___ PROVIDED MATERIAL ___
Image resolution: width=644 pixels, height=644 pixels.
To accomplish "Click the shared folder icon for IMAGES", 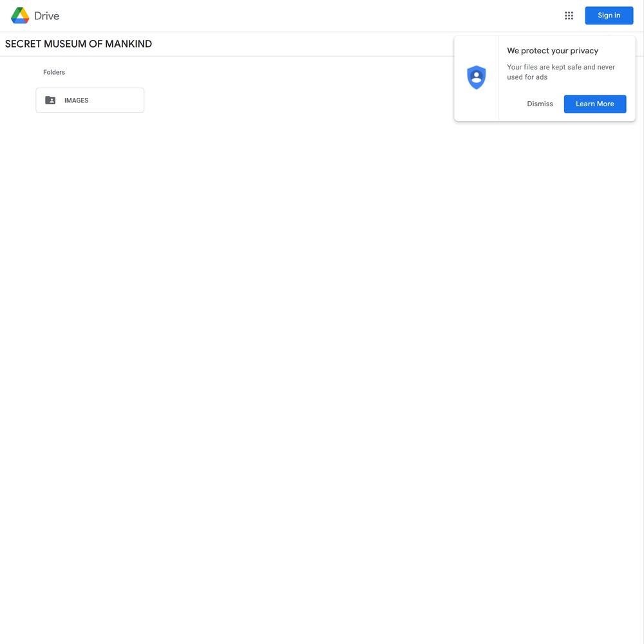I will tap(50, 100).
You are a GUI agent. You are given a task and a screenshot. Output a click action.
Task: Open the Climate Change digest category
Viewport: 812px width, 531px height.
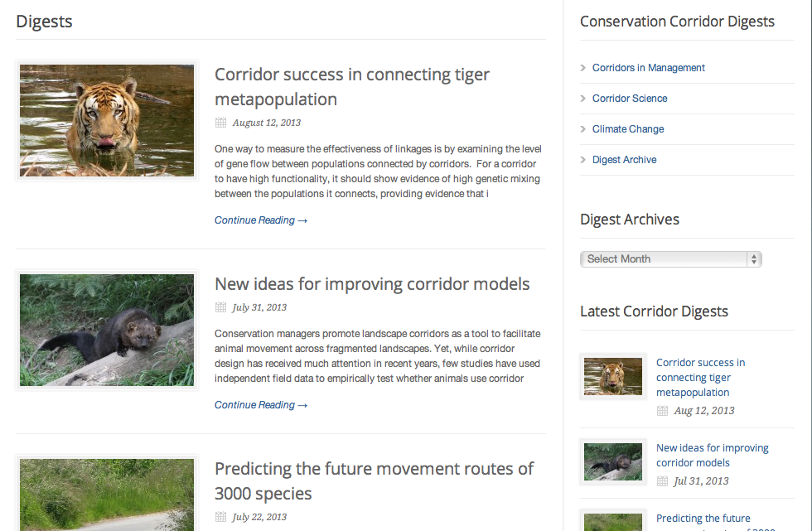click(627, 129)
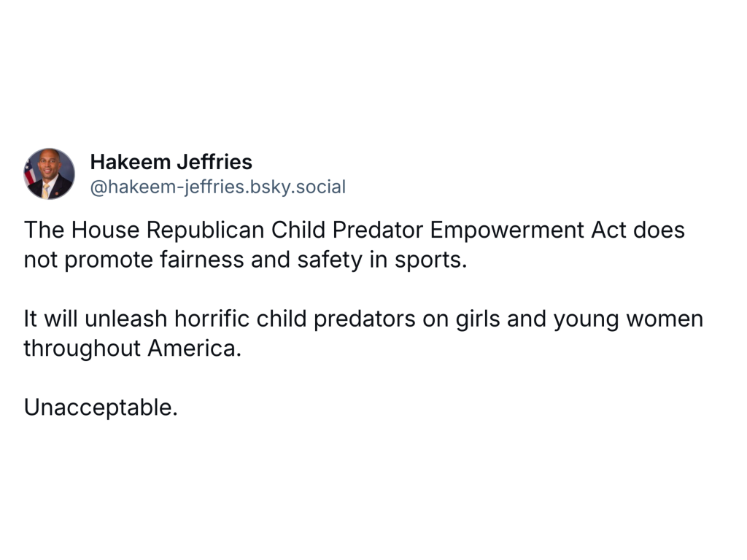Click the text "throughout America."
The height and width of the screenshot is (560, 747).
pyautogui.click(x=132, y=349)
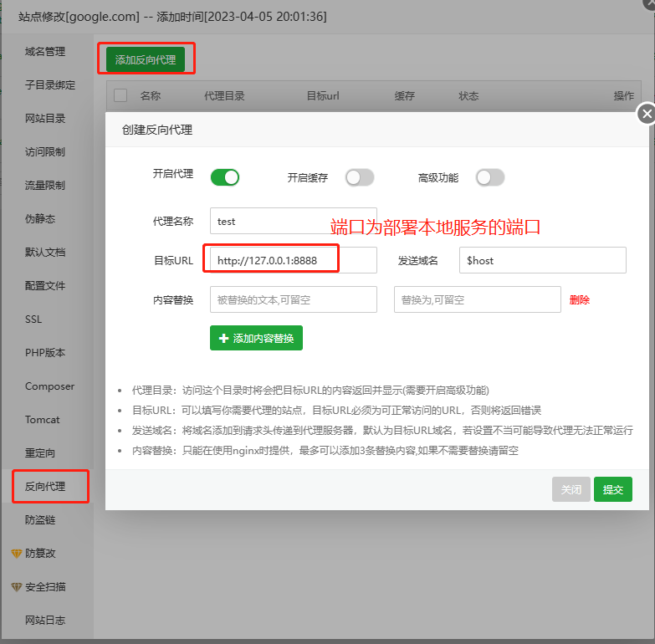Viewport: 655px width, 644px height.
Task: Toggle the 开启代理 switch off
Action: (224, 177)

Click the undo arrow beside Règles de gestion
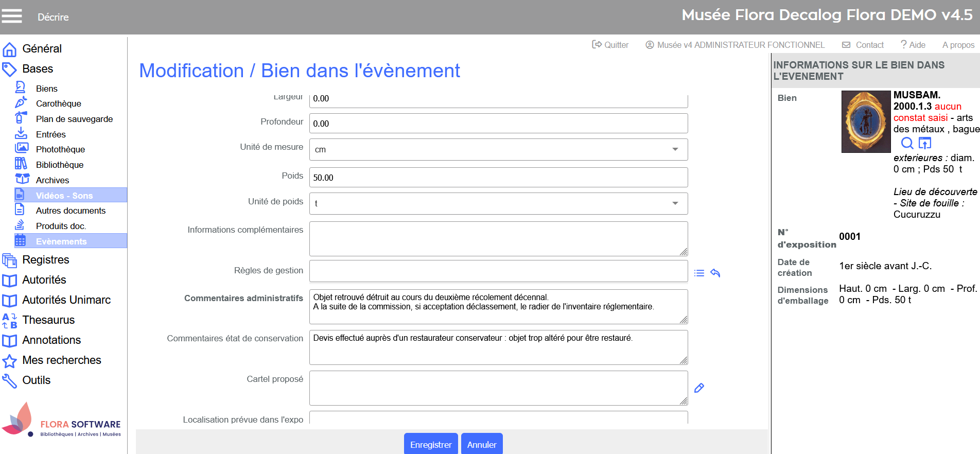click(x=715, y=273)
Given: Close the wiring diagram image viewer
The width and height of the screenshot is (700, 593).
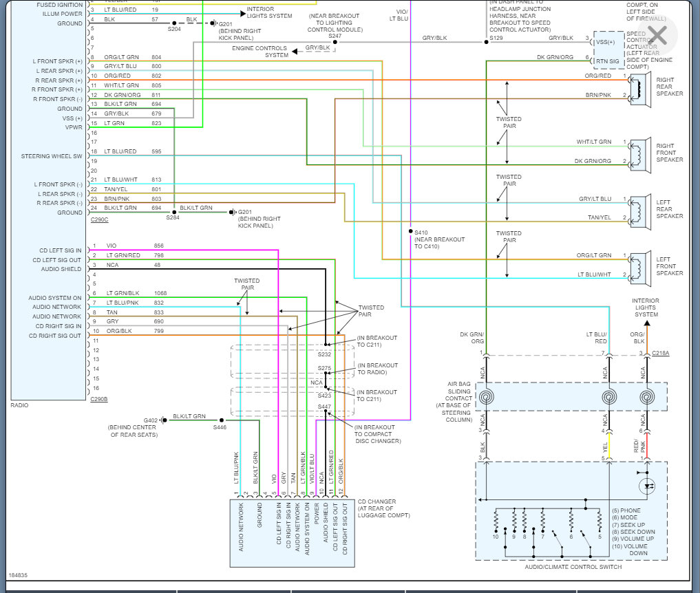Looking at the screenshot, I should [657, 35].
___
_INSTRUCTIONS TO FOLLOW_:
Restate, word for word and without pictures, the lines from the line containing "The width and" to the last line of the records above.

_RESULT_:
The width and height of the screenshot is (700, 593).
Looking at the screenshot, I should [657, 35].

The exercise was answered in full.